El concejal Moisés Barboza, de botas y chubasquero, ha llegado por la mañana con su propia barca pesquera al paso elevado de donde salen los rescates hacia Humaitá, un barrio humilde de casas con techo de chapa que está completamente inundado.

“Es de metal, seis metros de longitud y de quilla plana, perfecta para esto”, comenta Barboza, de 45 años, con voz de autoridad tras haber rescatado a 200 personas, “sin contar las mascotas”, en la última semana y media.

Según las autoridades del estado de Rio Grande do Sul, más de 600.000 personas han tenido que desalojar sus viviendas por culpa de las peores inundaciones en la historia de la región. La mayoría residía en la región metropolitana de Porto Alegre, con una población de unos 4,3 millones.

En el muelle y bajo una lluvia que no para, ya están esperando vecinos que necesitan un aventón para adentrarse en las aguas marrones.

Sentado en la proa y remo en mano, Adriano Vargas, transportista de 40 años, quiere ir a ver cómo están la casa, los perros y las gallinas que tuvo que dejar en la huida: “Lo primero que uno piensa es en salvar a la familia”.

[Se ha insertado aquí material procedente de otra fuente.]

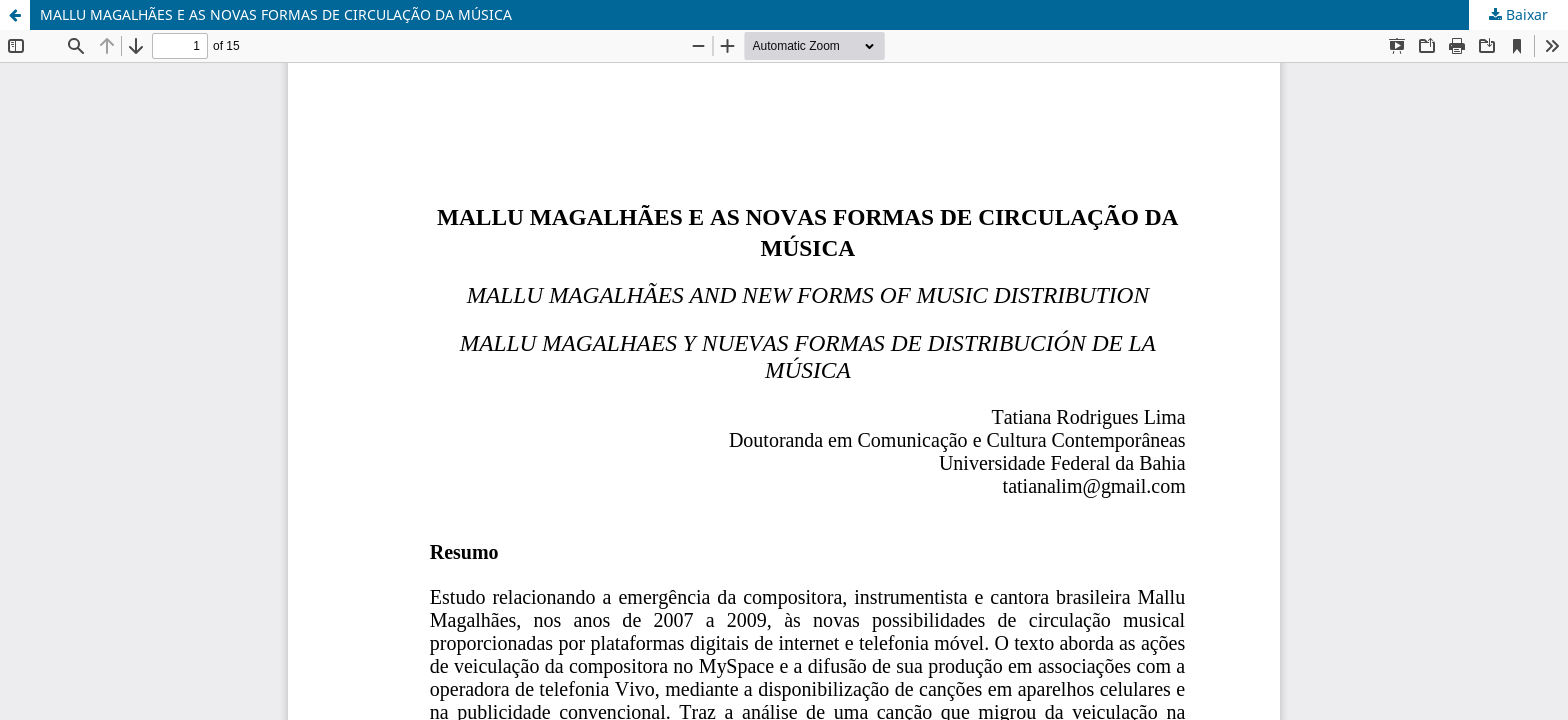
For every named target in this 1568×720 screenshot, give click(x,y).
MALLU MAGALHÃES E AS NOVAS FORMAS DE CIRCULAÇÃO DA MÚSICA (276, 14)
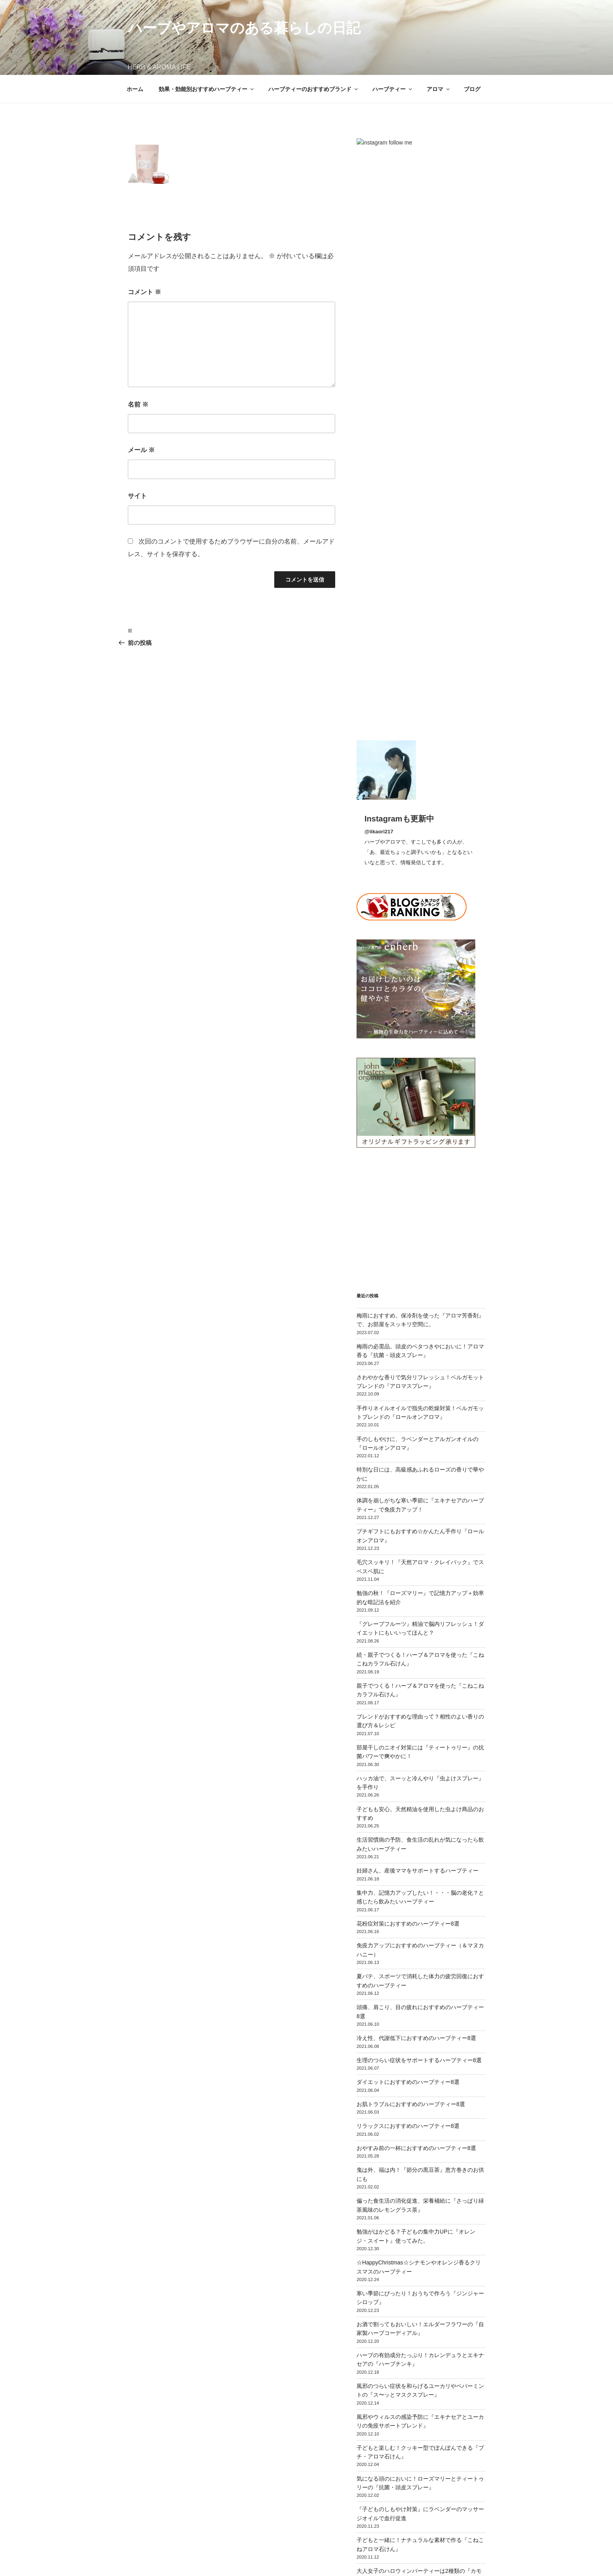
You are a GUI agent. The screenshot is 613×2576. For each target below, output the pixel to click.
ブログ (472, 89)
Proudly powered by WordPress (226, 2558)
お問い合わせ (351, 2517)
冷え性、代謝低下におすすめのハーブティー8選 (416, 1459)
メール (141, 450)
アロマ (439, 89)
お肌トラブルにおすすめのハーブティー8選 (411, 1524)
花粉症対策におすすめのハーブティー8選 (408, 1344)
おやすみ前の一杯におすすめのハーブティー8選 (416, 1568)
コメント (144, 292)
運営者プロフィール (302, 2517)
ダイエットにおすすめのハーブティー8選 (408, 1503)
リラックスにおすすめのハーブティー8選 (408, 1547)
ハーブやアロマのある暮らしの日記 (244, 28)
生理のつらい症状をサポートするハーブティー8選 (419, 1480)
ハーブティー (392, 89)
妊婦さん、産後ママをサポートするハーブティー (417, 1291)
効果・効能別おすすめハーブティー (207, 89)
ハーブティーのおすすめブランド (313, 89)
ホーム (135, 89)
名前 (138, 404)
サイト (137, 495)
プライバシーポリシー (153, 2558)
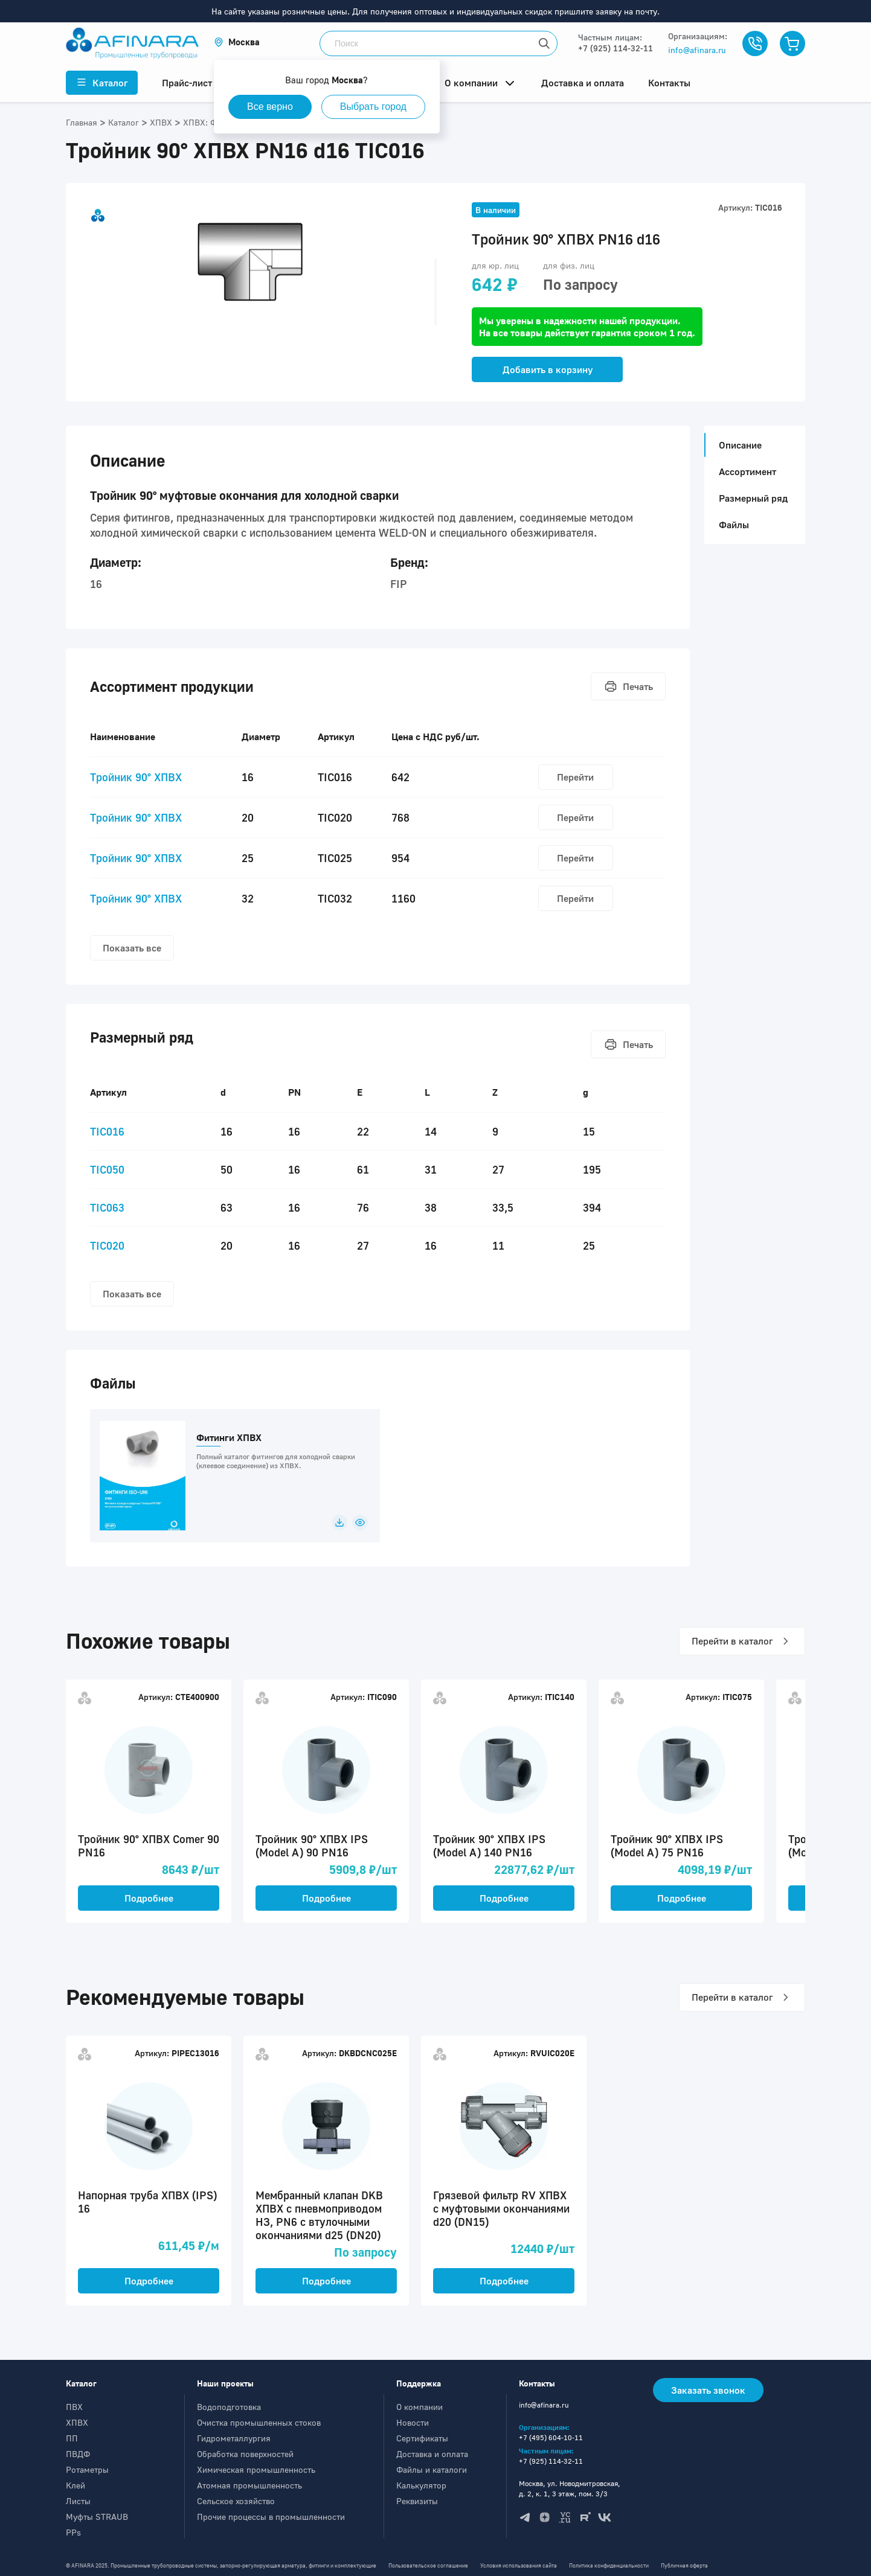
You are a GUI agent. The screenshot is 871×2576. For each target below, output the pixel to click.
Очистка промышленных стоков (259, 2422)
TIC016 (107, 1131)
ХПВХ (77, 2422)
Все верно (270, 106)
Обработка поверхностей (245, 2454)
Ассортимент (747, 471)
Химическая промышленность (256, 2469)
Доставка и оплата (432, 2454)
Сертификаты (422, 2438)
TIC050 (107, 1169)
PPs (73, 2532)
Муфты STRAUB (97, 2516)
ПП (72, 2438)
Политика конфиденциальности (609, 2565)
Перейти (575, 777)
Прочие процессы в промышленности (271, 2516)
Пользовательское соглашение (428, 2565)
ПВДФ (78, 2454)
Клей (75, 2485)
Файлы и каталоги (431, 2469)
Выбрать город (373, 106)
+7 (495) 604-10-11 (551, 2437)
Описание (737, 445)
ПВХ (74, 2407)
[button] (237, 42)
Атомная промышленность (249, 2485)
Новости (412, 2422)
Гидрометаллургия (234, 2438)
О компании (419, 2407)
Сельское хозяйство (236, 2501)
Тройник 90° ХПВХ (136, 777)
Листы (78, 2501)
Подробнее (148, 1898)
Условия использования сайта (518, 2565)
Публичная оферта (684, 2565)
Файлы (734, 525)
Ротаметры (87, 2469)
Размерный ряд (753, 498)
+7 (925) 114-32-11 (615, 48)
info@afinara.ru (697, 50)
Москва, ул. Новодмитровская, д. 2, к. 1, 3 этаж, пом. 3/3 (569, 2488)
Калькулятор (421, 2485)
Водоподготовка (229, 2407)
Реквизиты (417, 2501)
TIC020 (107, 1245)
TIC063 (107, 1207)
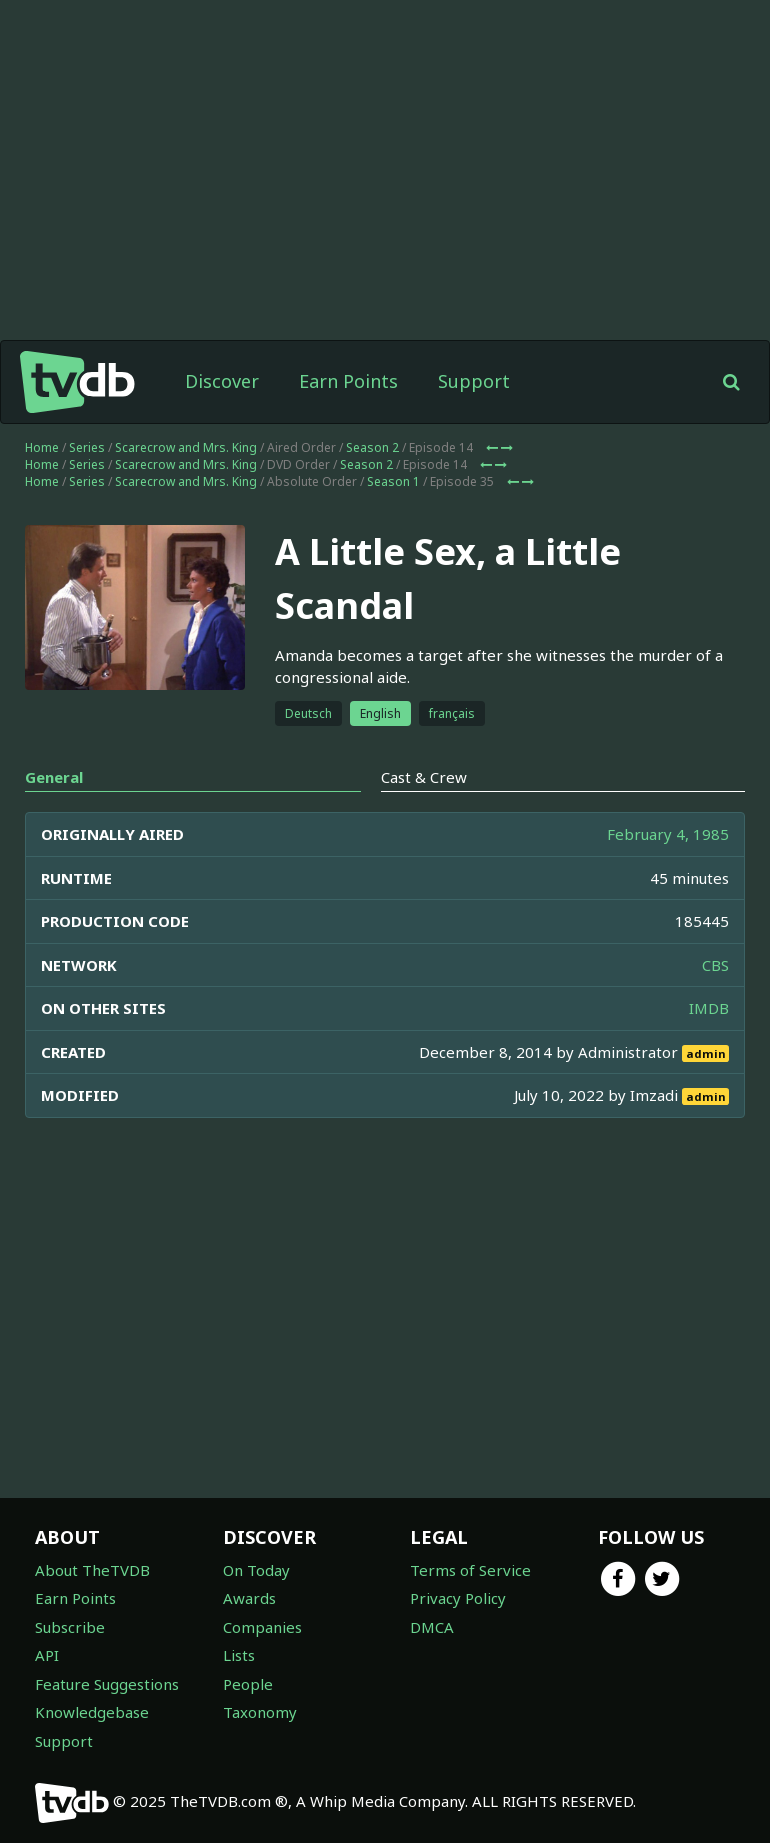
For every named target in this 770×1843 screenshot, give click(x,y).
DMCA (432, 1627)
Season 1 (393, 481)
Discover (222, 381)
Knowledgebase (92, 1712)
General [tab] (54, 777)
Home (42, 447)
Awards (249, 1598)
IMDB (709, 1008)
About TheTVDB (92, 1570)
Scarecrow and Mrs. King (186, 447)
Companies (262, 1627)
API (47, 1655)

Después de unos cuantos ruidos porque el motor aún está frío, la lancha parte por la que era una calle de cuatro carriles. El nivel del agua varía según el lugar; a veces supera el metro y otras son 30 centímetros, por lo que hay que parar el motor y empezar a remar.

Incluso sin luz ni agua corriente, hay quien se ha quedado en casa por miedo a los robos.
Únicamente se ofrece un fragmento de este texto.